LE ALTRE RIFORME: PENSIONI E IVA


Se il Tavolo Istituzionale fosse reale, oltre al Bilancio e alle banche, le atre due gambe potrebbero essere le pensioni e l’IVA, le due grandi riforme che San Marino attende da anni e che – non a caso – rappresentano un bel po’ di quel consenso che si diceva all’inizio. Ovviamente un consenso garantito se non si cambiano le cose. Anche se questo tergiversare costa parecchio al Bilancio dello Stato e alla collettività. Basti pensare al superamento della monofase con l’introduzione di un sistema di imposte indirette sul modello dell’IVA europea, che risulterebbe non solo più equo (chi più spende più versa), ma darebbe anche allo Stato la possibilità di agire su una leva finanziaria importante per incassare di più o di meno a seconda del bisogno.

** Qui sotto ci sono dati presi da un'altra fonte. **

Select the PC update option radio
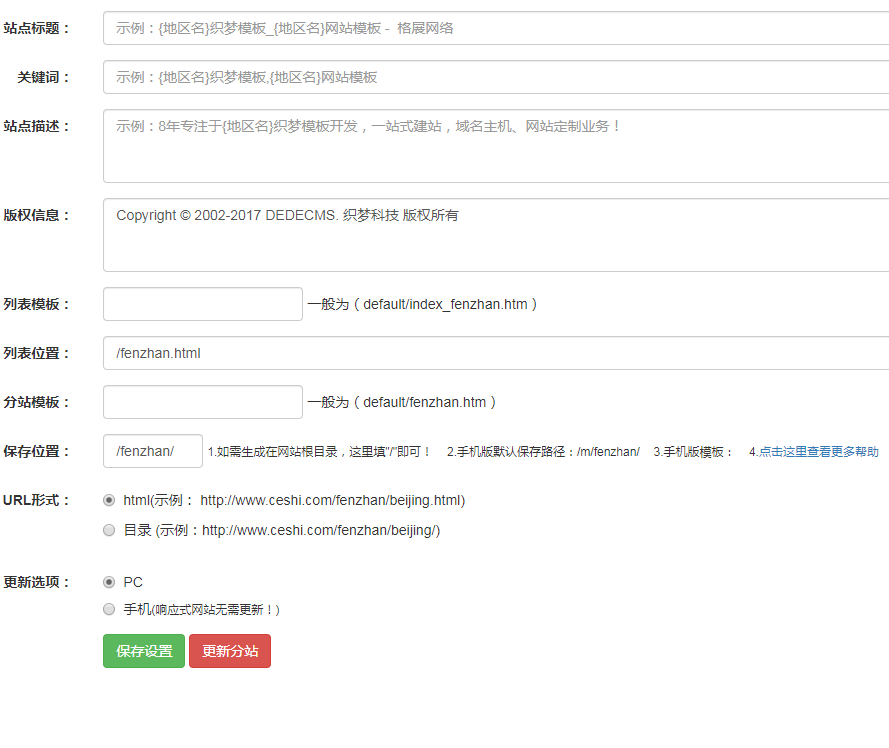889x748 pixels. point(109,582)
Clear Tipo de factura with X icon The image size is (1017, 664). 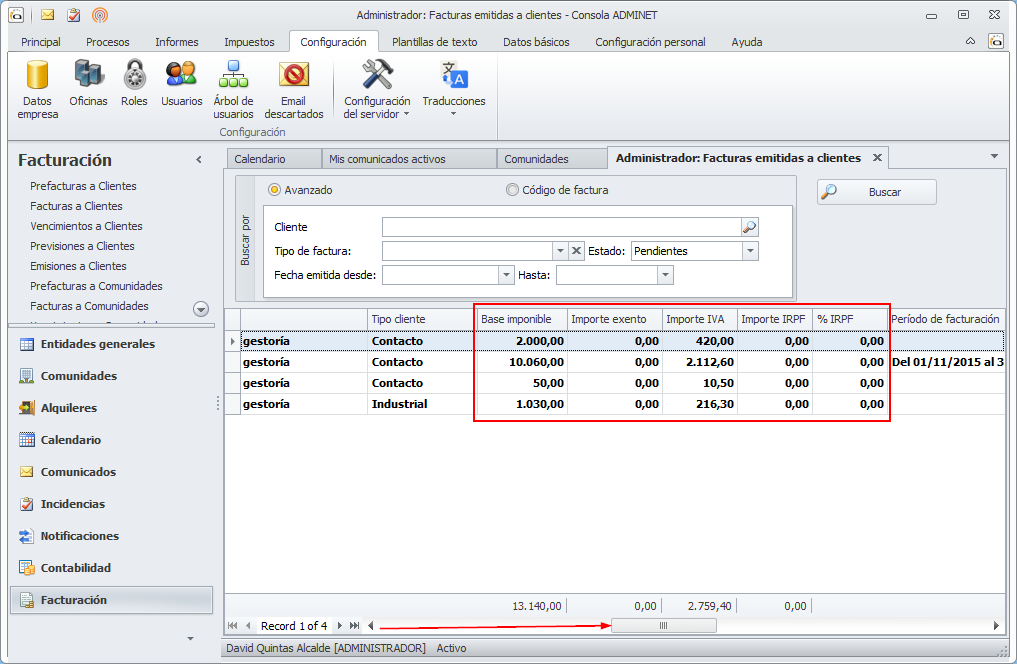coord(577,251)
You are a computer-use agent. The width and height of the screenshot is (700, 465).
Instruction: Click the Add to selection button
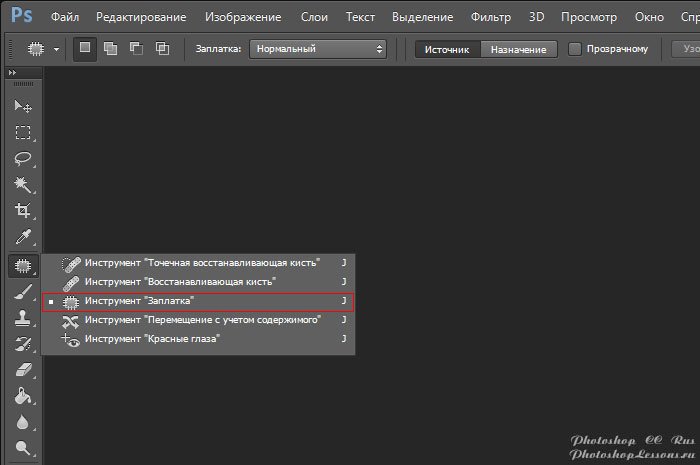[111, 49]
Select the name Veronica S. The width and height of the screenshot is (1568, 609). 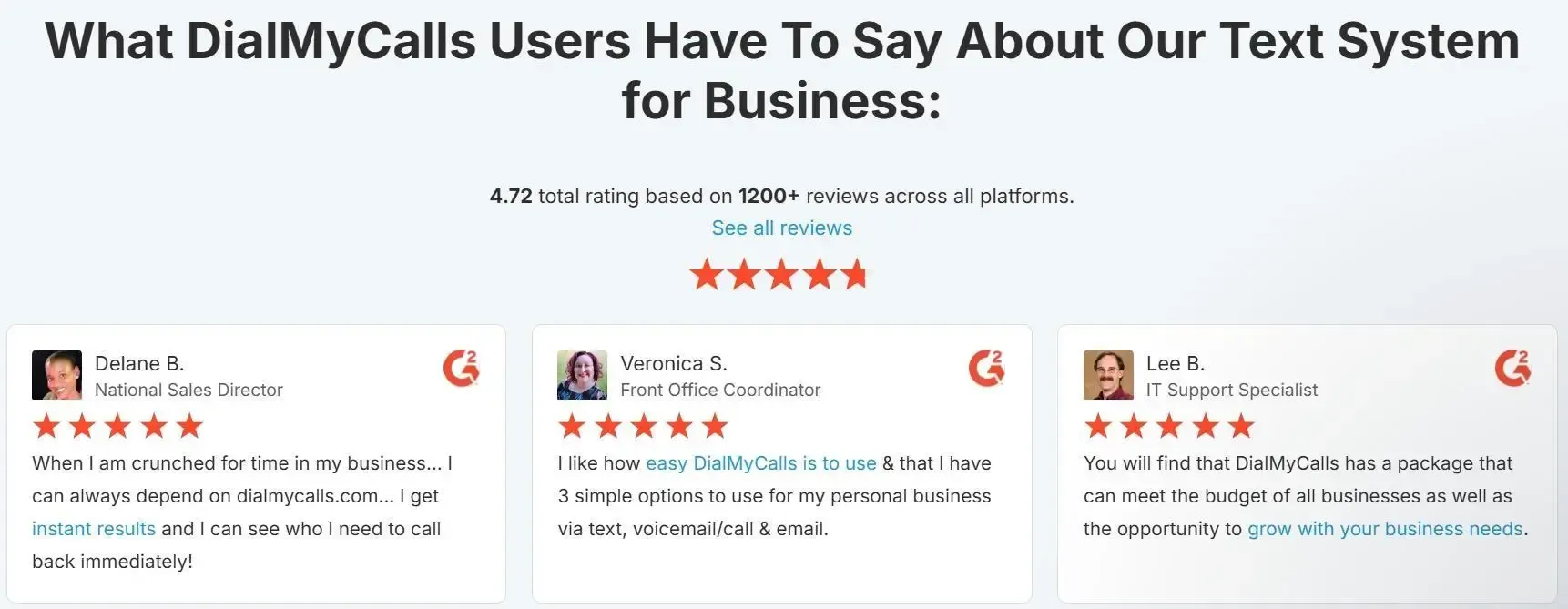(x=674, y=364)
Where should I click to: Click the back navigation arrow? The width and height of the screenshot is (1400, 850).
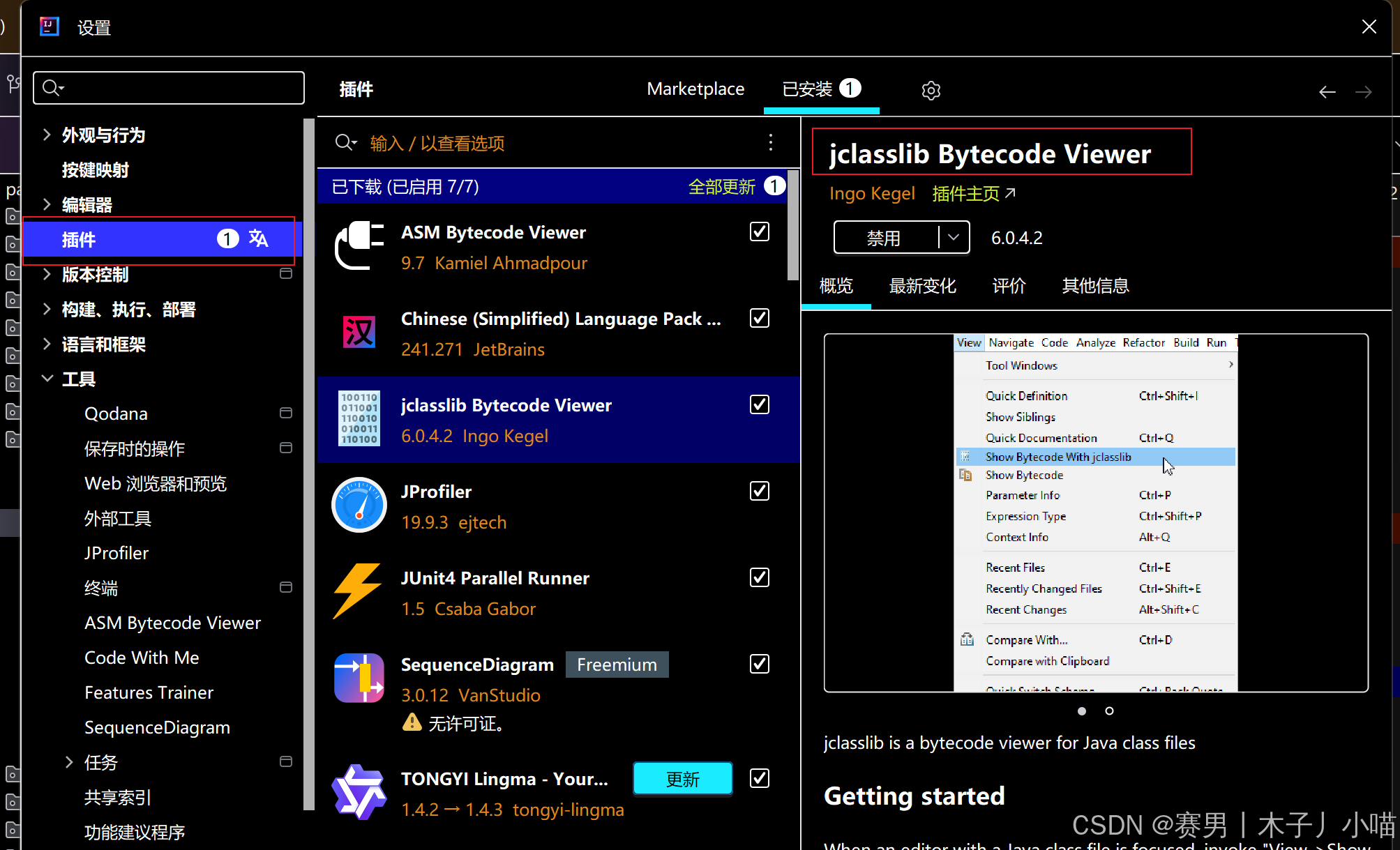coord(1327,91)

L’aver rimandato questa scelta (tra le altre cose, importantissima per le imprese sammarinesi che operano con l’estero) ha di fatto tolto incassi allo Stato, ma anche fatto perdere competitività al sistema stesso: se dieci anni fa San Marino si poteva infatti permettere aliquote allettanti molto più basse dell’Italia e di altri Paese europei, oggi i conti pubblici non lo permetteranno e, pur con dei differenziali, probabilmente si allineeranno a quelle degli altri Paesi. In ogni caso, resta una strada certa per migliorare sia l’efficienza del fisco sia in funzione dell’interscambio commerciale nel mercato UE. Lo stesso dicasi delle pensioni, il cui impianto è stato definito anche dai tecnici esperti come insostenibile. Già oggi il saldo previdenziale tra entrate contributive e pensioni erogate è in rosso per decine di milioni di euro, rimpinguati solo grazie alla capacità del patrimonio (circa 450 milio di euro) e all’intervento dello Stato. Ma in futuro, eroso il patrimonio in pochi anni, lo Stato rischia di doversi far carico di centinaia di milioni di euro di pensioni ogni anno. Insostenibile, appunto. Anche per questo la riforma delle pensioni, oltre a dover garantire alle future generazioni di lavoratori un reddito dignitoso, è strettamente collegata al Bilancio dello Stato. Lo stesso Bilancio che già deve fare i conti con l’ingente spesa corrente e l’aumento del debito pubblico, e su cui occorre uno sforzo collettivo per trovare soluzioni condivise e sostenibili.

Poi, e solo poi, verrebbe da dire, si potrà pensare alle elezioni.